═════ ФРАГМЕНТ СТРАНИЦЫ ═════

Какие мелочи! Подобно живой воде, исцеляет раны величайшее счастье творчества. Игра стоила свеч! Разве мог Пирогов, измерявший результаты своих трудов словами «сотни» и «тысячи», усидеть в тишине и тепле на двадцати двух кроватках дерпт-ской клиники? Для приложения идей Пирогову было мало двадцати двух кроватей. Ему нужна была вся Россия.

VII. Севастополь

1854-1855

Над дорогою, лениво всплескивая крыльями, кружили сытые орлы. В густой и глубокой, по ступицу, грязи лежали раздувшиеся конские трупы. Орлы плавне спускались и замирали - недвижные, вонзив в падаль железные когти, повернув голову вбок с холодным презрением. Они были похожи на имперские гербы.

═════

→ РАБОЧЕЕ ЗАДАНИЕ 1
Изложите содержание фрагмента страницы в двух предложениях.
→ РАБОЧЕЕ ЗАДАНИЕ 2
Сколько кроватей было в дерптской клинике, согласно фрагменту страницы?
→ РАБОЧЕЕ ЗАДАНИЕ 3
Продублируйте дословно часть фрагмента страницы от слов «VII. Севастополь» вплоть до слов «на имперские гербы.» включительно.

═════ ПЕРЕЧЕНЬ ЗАПИСЕЙ ═════

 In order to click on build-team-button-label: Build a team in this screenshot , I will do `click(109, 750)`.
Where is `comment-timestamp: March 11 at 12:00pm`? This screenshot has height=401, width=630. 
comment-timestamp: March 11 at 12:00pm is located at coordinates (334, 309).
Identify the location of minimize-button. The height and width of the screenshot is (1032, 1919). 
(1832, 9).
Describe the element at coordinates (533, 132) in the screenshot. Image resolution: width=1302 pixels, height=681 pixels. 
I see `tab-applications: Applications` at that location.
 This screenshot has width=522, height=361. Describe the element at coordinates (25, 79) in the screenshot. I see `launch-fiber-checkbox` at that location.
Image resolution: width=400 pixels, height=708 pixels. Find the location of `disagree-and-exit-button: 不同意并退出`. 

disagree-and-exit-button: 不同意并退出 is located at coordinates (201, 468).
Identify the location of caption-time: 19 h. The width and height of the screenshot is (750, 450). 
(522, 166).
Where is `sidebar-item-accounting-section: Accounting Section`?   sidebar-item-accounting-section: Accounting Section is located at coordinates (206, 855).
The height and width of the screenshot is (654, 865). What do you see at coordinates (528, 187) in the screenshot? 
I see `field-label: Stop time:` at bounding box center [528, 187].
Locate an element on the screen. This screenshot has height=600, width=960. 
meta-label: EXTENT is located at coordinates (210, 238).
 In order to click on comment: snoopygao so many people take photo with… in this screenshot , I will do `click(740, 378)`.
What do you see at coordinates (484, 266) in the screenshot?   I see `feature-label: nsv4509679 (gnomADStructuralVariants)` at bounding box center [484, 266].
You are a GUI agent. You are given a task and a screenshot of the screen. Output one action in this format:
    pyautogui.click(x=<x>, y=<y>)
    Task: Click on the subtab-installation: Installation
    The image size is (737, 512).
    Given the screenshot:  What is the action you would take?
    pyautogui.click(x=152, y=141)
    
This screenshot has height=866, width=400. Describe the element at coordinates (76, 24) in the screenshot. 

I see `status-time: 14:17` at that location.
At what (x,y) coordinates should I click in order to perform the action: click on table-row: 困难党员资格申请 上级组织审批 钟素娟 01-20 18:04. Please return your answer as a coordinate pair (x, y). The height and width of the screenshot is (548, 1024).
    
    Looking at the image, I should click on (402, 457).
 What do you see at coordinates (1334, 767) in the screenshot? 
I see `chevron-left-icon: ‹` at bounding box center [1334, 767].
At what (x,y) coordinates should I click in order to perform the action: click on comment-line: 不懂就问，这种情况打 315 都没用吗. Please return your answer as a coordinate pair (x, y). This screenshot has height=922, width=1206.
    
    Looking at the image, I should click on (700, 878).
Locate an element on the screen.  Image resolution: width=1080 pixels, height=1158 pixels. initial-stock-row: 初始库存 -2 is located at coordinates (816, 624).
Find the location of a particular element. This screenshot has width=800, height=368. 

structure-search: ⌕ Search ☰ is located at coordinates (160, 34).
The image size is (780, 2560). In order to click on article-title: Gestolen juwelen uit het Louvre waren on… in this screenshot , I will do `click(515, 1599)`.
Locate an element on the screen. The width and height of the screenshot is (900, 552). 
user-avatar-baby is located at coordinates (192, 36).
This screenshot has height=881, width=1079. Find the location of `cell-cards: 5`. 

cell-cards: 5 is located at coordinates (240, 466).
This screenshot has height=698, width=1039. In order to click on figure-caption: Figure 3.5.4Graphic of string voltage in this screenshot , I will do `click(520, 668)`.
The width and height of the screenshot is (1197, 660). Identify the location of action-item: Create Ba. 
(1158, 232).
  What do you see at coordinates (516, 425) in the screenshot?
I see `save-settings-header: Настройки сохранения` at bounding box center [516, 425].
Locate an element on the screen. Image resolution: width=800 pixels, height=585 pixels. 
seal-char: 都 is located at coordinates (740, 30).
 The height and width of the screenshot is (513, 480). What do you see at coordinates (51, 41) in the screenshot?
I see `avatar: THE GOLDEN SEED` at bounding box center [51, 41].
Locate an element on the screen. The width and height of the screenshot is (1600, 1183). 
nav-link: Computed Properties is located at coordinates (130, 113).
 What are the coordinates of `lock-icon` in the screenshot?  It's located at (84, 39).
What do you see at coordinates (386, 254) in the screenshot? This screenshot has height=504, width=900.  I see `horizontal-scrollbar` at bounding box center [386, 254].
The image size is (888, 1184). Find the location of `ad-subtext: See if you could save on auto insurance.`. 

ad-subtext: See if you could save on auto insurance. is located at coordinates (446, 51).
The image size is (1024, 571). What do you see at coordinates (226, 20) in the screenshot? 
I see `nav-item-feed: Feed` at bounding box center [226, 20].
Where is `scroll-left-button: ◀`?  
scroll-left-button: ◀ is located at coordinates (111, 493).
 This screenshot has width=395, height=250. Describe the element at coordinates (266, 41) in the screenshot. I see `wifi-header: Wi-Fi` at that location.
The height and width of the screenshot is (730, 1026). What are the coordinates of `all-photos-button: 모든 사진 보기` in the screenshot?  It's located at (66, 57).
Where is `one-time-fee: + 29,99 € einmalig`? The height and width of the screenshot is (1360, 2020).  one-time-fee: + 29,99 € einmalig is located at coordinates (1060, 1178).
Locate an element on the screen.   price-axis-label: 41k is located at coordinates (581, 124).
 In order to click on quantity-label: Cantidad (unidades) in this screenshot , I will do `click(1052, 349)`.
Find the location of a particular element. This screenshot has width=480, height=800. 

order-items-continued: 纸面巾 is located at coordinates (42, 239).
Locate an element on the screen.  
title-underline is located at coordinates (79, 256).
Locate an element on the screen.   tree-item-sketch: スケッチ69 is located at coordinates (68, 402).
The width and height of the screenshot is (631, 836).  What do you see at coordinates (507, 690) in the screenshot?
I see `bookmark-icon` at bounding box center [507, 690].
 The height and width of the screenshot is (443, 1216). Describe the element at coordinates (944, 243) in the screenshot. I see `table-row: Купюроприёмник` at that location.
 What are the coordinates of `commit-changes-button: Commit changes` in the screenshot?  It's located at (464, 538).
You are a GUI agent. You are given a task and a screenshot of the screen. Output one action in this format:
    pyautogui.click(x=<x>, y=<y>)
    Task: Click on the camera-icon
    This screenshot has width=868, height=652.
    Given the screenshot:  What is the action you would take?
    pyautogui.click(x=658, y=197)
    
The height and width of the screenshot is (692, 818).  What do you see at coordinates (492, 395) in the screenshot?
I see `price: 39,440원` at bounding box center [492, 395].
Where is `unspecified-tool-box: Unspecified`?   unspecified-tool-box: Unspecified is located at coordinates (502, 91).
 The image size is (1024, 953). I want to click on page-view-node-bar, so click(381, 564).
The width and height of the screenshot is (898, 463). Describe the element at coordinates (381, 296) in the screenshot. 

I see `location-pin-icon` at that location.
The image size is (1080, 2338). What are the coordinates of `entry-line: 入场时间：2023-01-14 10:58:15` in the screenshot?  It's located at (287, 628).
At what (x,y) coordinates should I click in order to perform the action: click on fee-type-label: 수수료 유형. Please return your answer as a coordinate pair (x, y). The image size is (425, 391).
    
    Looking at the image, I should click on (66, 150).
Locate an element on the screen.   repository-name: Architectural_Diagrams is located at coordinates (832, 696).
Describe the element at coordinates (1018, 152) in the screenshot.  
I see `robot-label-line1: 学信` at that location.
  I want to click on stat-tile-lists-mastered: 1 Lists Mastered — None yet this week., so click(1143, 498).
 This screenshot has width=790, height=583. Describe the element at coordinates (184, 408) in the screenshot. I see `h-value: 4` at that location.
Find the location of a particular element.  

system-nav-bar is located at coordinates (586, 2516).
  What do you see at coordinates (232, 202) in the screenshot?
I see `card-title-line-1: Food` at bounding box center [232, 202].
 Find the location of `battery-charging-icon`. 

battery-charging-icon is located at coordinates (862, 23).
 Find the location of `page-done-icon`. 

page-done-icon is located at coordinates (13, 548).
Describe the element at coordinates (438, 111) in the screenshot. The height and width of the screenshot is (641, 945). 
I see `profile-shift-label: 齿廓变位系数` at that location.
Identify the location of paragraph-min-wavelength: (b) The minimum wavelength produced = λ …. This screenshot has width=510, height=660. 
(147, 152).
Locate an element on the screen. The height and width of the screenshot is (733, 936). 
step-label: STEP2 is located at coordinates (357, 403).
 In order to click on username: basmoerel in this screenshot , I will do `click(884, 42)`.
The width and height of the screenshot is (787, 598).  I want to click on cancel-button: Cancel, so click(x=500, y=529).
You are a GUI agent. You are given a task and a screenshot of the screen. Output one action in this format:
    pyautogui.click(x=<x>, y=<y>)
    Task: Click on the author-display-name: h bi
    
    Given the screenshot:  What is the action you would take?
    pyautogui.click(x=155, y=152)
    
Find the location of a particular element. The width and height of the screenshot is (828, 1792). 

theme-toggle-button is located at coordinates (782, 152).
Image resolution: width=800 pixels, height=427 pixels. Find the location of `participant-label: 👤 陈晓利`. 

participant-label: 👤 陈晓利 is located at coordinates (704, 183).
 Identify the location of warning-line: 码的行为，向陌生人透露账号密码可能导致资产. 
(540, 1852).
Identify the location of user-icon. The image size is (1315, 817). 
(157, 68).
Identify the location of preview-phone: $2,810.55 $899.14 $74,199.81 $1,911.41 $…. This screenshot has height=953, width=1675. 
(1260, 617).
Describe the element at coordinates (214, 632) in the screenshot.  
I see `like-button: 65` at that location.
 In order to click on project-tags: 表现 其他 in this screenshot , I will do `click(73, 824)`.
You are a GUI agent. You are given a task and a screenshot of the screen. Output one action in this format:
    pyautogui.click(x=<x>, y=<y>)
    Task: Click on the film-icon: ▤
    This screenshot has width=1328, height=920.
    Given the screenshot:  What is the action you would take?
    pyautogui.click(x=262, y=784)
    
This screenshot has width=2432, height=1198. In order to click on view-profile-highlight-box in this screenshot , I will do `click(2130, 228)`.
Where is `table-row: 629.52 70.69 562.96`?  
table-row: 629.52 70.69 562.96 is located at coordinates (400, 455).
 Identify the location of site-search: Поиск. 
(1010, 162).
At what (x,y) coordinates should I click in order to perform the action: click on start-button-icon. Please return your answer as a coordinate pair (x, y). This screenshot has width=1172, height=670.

═════

→ РЕЗУЛЬТАТ ВЫПОЛНЕНИЯ 1
Пирогову, измерявшему результаты своих трудов словами «сотни» и «тысячи», было мало двадцати двух кроватей дерптской клиники: ему нужна была вся Россия. В начале главы «Севастополь» (1854–1855) над дорогой кружат сытые орлы, а в глубокой грязи лежат раздувшиеся конские трупы.

→ РЕЗУЛЬТАТ ВЫПОЛНЕНИЯ 2
Двадцать две.

→ РЕЗУЛЬТАТ ВЫПОЛНЕНИЯ 3
VII. Севастополь

1854-1855

Над дорогою, лениво всплескивая крыльями, кружили сытые орлы. В густой и глубокой, по ступицу, грязи лежали раздувшиеся конские трупы. Орлы плавне спускались и замирали - недвижные, вонзив в падаль железные когти, повернув голову вбок с холодным презрением. Они были похожи на имперские гербы.